What you are asked to do
Copy each of the items below word for word.

Listing
★ ★ ★
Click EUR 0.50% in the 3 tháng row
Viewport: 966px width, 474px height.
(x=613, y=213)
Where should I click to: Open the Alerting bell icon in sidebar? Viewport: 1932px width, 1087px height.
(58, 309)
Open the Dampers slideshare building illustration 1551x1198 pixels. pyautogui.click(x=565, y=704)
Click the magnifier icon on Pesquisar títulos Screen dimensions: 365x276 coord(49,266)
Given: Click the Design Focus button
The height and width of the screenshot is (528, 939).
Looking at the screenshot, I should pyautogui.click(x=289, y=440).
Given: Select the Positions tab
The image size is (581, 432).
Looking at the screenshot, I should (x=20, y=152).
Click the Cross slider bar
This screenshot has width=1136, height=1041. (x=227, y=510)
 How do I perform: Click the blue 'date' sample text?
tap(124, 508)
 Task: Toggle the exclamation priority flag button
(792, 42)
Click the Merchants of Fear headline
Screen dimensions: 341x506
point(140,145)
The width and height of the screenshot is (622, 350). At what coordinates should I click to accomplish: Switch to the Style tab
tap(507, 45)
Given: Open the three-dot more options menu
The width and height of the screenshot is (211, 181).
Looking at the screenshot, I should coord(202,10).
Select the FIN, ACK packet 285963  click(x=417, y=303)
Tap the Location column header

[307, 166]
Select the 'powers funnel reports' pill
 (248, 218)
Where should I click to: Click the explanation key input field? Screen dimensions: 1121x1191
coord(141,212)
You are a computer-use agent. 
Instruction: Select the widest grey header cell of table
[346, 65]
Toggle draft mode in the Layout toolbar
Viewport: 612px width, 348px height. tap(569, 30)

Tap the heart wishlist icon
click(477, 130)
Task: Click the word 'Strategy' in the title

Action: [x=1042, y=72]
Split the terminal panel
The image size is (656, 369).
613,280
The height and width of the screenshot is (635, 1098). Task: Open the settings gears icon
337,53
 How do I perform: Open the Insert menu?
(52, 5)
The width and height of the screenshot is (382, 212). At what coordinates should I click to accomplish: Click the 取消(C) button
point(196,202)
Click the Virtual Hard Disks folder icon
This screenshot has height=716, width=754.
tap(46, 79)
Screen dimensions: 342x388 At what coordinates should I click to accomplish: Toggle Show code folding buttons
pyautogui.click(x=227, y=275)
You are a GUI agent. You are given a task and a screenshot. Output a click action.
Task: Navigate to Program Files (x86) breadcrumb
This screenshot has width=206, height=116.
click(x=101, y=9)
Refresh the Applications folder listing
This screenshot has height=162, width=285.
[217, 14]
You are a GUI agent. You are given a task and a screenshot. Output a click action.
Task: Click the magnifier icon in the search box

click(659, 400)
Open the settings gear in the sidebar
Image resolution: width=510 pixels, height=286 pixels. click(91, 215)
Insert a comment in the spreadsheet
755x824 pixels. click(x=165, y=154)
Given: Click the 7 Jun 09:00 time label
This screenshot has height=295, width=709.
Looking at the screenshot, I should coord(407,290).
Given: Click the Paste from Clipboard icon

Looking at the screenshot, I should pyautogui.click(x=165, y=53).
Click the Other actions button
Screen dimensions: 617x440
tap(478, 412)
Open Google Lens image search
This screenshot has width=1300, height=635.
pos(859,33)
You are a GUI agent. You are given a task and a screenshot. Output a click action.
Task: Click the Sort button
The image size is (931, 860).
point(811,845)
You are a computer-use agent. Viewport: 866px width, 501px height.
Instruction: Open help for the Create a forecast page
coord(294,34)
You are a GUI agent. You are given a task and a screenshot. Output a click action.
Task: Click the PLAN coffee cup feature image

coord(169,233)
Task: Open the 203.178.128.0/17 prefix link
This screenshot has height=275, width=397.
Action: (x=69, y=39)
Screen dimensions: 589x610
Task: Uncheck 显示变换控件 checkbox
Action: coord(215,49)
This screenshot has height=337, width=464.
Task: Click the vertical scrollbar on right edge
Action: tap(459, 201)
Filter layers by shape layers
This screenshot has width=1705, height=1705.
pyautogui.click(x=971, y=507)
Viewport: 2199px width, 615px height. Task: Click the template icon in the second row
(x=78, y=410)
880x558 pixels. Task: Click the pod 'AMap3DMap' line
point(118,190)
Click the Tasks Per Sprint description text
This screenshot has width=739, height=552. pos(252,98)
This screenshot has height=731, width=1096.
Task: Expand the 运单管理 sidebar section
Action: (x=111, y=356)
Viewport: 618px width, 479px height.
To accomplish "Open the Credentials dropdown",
★ ★ ★
Response to this exercise
Click EUR 0.50% in the 3 tháng row
Viewport: 966px width, 474px height.
(x=613, y=213)
Where should I click to: Open the Alerting bell icon in sidebar? Viewport: 1932px width, 1087px height.
(58, 309)
Open the Dampers slideshare building illustration 1551x1198 pixels. pyautogui.click(x=565, y=704)
Click the magnifier icon on Pesquisar títulos Screen dimensions: 365x276 coord(49,266)
Given: Click the Design Focus button
The height and width of the screenshot is (528, 939).
Looking at the screenshot, I should pyautogui.click(x=289, y=440).
Given: Select the Positions tab
The image size is (581, 432).
Looking at the screenshot, I should (x=20, y=152).
Click the Cross slider bar
This screenshot has width=1136, height=1041. (x=227, y=510)
 How do I perform: Click the blue 'date' sample text?
tap(124, 508)
 Task: Toggle the exclamation priority flag button
(792, 42)
Click the Merchants of Fear headline
Screen dimensions: 341x506
point(140,145)
The width and height of the screenshot is (622, 350). At what coordinates should I click to accomplish: Switch to the Style tab
tap(507, 45)
Given: Open the three-dot more options menu
The width and height of the screenshot is (211, 181).
Looking at the screenshot, I should coord(202,10).
Select the FIN, ACK packet 285963  click(x=417, y=303)
Tap the Location column header

[307, 166]
Select the 'powers funnel reports' pill
 (248, 218)
Where should I click to: Click the explanation key input field? Screen dimensions: 1121x1191
coord(141,212)
You are a computer-use agent. 
Instruction: Select the widest grey header cell of table
[346, 65]
Toggle draft mode in the Layout toolbar
Viewport: 612px width, 348px height. tap(569, 30)

Tap the heart wishlist icon
click(477, 130)
Task: Click the word 'Strategy' in the title

Action: [x=1042, y=72]
Split the terminal panel
The image size is (656, 369).
613,280
The height and width of the screenshot is (635, 1098). Task: Open the settings gears icon
337,53
 How do I perform: Open the Insert menu?
(52, 5)
The width and height of the screenshot is (382, 212). At what coordinates should I click to accomplish: Click the 取消(C) button
point(196,202)
Click the Virtual Hard Disks folder icon
This screenshot has height=716, width=754.
tap(46, 79)
Screen dimensions: 342x388 At what coordinates should I click to accomplish: Toggle Show code folding buttons
pyautogui.click(x=227, y=275)
You are a GUI agent. You are given a task and a screenshot. Output a click action.
Task: Navigate to Program Files (x86) breadcrumb
This screenshot has width=206, height=116.
click(x=101, y=9)
Refresh the Applications folder listing
This screenshot has height=162, width=285.
[217, 14]
You are a GUI agent. You are given a task and a screenshot. Output a click action.
Task: Click the magnifier icon in the search box

click(659, 400)
Open the settings gear in the sidebar
Image resolution: width=510 pixels, height=286 pixels. click(91, 215)
Insert a comment in the spreadsheet
755x824 pixels. click(x=165, y=154)
Given: Click the 7 Jun 09:00 time label
This screenshot has height=295, width=709.
Looking at the screenshot, I should coord(407,290).
Given: Click the Paste from Clipboard icon

Looking at the screenshot, I should pyautogui.click(x=165, y=53).
Click the Other actions button
Screen dimensions: 617x440
tap(478, 412)
Open Google Lens image search
This screenshot has width=1300, height=635.
pos(859,33)
You are a GUI agent. You are given a task and a screenshot. Output a click action.
Task: Click the Sort button
The image size is (931, 860).
point(811,845)
You are a computer-use agent. Viewport: 866px width, 501px height.
Instruction: Open help for the Create a forecast page
coord(294,34)
You are a GUI agent. You are given a task and a screenshot. Output a click action.
Task: Click the PLAN coffee cup feature image

coord(169,233)
Task: Open the 203.178.128.0/17 prefix link
This screenshot has height=275, width=397.
Action: (x=69, y=39)
Screen dimensions: 589x610
Task: Uncheck 显示变换控件 checkbox
Action: coord(215,49)
This screenshot has height=337, width=464.
Task: Click the vertical scrollbar on right edge
Action: tap(459, 201)
Filter layers by shape layers
This screenshot has width=1705, height=1705.
pyautogui.click(x=971, y=507)
Viewport: 2199px width, 615px height. Task: Click the template icon in the second row
(x=78, y=410)
880x558 pixels. Task: Click the pod 'AMap3DMap' line
point(118,190)
Click the Tasks Per Sprint description text
This screenshot has width=739, height=552. pos(252,98)
This screenshot has height=731, width=1096.
Task: Expand the 运单管理 sidebar section
Action: (x=111, y=356)
Viewport: 618px width, 479px height.
To accomplish "Open the Credentials dropdown",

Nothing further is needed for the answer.